= Data in this exercise =

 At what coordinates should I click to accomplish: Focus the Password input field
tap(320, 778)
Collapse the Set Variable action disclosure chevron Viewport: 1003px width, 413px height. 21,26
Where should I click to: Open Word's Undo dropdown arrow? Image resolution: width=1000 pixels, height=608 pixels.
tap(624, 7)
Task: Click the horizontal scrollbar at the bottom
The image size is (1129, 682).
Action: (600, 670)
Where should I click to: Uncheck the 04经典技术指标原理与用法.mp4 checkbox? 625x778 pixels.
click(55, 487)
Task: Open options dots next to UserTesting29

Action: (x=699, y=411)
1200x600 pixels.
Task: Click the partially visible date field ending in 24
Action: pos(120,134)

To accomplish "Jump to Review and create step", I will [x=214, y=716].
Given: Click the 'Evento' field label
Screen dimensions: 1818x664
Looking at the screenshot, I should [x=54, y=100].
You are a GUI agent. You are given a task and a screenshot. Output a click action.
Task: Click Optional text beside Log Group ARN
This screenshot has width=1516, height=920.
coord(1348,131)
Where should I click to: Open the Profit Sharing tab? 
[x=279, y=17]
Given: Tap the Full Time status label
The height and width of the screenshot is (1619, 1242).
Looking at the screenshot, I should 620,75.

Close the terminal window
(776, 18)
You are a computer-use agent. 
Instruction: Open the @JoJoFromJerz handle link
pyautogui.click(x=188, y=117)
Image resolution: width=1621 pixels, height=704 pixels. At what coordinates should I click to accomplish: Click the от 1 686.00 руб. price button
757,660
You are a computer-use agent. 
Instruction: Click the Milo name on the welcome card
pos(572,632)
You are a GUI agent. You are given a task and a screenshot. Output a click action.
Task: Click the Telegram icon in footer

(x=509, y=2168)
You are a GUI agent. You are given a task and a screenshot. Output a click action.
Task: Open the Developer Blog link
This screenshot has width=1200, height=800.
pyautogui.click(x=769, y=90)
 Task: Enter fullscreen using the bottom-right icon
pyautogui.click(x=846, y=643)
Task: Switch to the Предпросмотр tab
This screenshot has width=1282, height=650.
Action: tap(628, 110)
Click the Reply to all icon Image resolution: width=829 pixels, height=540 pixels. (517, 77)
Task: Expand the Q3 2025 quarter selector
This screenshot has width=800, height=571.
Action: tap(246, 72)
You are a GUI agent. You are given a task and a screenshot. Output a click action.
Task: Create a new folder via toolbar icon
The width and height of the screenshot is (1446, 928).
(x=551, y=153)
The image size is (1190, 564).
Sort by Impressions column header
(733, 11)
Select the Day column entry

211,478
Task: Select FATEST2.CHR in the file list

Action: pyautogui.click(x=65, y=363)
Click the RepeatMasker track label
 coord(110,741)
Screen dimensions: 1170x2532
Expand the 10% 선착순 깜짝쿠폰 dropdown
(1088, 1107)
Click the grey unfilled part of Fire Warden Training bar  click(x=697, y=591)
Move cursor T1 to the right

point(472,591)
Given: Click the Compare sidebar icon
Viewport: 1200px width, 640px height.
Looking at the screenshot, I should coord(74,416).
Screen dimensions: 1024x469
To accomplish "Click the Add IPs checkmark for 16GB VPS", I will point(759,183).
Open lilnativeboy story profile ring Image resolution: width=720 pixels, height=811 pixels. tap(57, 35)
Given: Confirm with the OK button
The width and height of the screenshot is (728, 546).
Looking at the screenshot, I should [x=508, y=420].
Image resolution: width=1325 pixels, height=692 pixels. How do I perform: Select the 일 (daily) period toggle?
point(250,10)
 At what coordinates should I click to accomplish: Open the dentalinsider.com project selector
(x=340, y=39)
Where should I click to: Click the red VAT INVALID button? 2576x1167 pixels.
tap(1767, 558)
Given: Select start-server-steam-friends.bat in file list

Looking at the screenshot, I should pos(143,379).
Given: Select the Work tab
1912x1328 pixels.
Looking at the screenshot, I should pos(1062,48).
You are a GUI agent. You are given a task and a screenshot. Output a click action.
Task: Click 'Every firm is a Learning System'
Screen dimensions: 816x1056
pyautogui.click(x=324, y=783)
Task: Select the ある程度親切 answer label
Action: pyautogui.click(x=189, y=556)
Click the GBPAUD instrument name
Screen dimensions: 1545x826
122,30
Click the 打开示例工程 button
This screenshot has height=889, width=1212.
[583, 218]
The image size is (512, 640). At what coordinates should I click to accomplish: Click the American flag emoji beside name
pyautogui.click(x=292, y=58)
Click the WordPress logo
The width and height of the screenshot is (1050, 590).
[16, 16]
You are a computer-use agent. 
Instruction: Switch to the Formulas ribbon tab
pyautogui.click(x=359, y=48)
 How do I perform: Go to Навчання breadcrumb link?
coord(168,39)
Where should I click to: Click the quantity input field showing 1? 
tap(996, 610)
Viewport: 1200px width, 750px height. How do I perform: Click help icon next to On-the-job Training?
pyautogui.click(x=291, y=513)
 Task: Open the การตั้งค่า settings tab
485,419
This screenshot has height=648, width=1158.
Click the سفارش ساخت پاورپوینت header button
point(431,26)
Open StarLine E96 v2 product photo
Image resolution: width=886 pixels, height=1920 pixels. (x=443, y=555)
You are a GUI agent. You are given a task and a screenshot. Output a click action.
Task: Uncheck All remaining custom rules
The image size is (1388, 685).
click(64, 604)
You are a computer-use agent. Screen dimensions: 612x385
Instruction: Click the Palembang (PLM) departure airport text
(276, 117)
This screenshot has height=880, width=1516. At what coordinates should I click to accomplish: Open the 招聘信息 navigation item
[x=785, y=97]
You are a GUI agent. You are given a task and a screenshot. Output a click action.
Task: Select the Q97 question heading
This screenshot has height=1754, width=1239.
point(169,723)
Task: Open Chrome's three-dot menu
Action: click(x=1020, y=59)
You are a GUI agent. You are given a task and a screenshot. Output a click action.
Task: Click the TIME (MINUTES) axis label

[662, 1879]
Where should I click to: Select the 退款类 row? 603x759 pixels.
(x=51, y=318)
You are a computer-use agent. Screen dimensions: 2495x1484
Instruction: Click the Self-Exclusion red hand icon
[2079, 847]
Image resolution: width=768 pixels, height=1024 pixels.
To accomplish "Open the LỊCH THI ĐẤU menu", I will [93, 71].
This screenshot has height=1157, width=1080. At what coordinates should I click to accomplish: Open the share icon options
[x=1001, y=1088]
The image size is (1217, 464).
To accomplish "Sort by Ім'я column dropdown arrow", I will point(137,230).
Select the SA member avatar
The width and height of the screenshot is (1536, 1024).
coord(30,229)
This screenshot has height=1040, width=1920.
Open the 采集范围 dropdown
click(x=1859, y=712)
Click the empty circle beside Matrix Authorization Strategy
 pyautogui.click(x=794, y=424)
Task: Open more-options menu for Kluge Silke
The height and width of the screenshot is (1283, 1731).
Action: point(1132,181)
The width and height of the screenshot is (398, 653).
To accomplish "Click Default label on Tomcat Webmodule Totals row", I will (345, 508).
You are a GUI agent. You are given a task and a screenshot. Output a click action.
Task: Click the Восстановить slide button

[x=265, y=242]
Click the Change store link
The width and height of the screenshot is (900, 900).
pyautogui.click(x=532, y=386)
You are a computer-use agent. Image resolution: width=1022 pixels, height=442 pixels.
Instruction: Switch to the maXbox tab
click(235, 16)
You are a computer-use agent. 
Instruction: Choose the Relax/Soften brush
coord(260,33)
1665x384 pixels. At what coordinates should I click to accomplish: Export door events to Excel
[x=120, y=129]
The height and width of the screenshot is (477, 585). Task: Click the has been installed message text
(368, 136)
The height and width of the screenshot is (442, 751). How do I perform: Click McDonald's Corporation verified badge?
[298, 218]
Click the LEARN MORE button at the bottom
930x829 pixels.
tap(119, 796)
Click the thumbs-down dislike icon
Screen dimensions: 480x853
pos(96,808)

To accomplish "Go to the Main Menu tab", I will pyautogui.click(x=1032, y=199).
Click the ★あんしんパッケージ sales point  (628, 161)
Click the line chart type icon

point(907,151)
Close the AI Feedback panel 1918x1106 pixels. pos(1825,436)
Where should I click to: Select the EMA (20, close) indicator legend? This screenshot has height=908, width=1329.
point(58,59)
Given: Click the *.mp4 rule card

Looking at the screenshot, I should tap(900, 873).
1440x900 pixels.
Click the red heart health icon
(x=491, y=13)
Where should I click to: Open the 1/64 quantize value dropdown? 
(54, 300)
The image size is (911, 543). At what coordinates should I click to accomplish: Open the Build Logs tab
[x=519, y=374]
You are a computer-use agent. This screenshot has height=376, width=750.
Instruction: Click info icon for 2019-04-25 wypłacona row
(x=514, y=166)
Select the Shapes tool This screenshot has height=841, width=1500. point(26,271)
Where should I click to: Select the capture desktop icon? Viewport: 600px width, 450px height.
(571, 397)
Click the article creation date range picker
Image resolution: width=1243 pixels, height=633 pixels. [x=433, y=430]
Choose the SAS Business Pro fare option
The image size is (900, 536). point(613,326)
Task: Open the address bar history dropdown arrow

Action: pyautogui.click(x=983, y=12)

= Task requirements =
A word-for-word copy of the lines above from the one with "You are a computer-use agent. This" through the one with "Select the Shapes", inclusive, is the only output wanted.

= Exercise solution =
You are a computer-use agent. This screenshot has height=376, width=750.
Instruction: Click info icon for 2019-04-25 wypłacona row
(x=514, y=166)
Select the Shapes tool This screenshot has height=841, width=1500. point(26,271)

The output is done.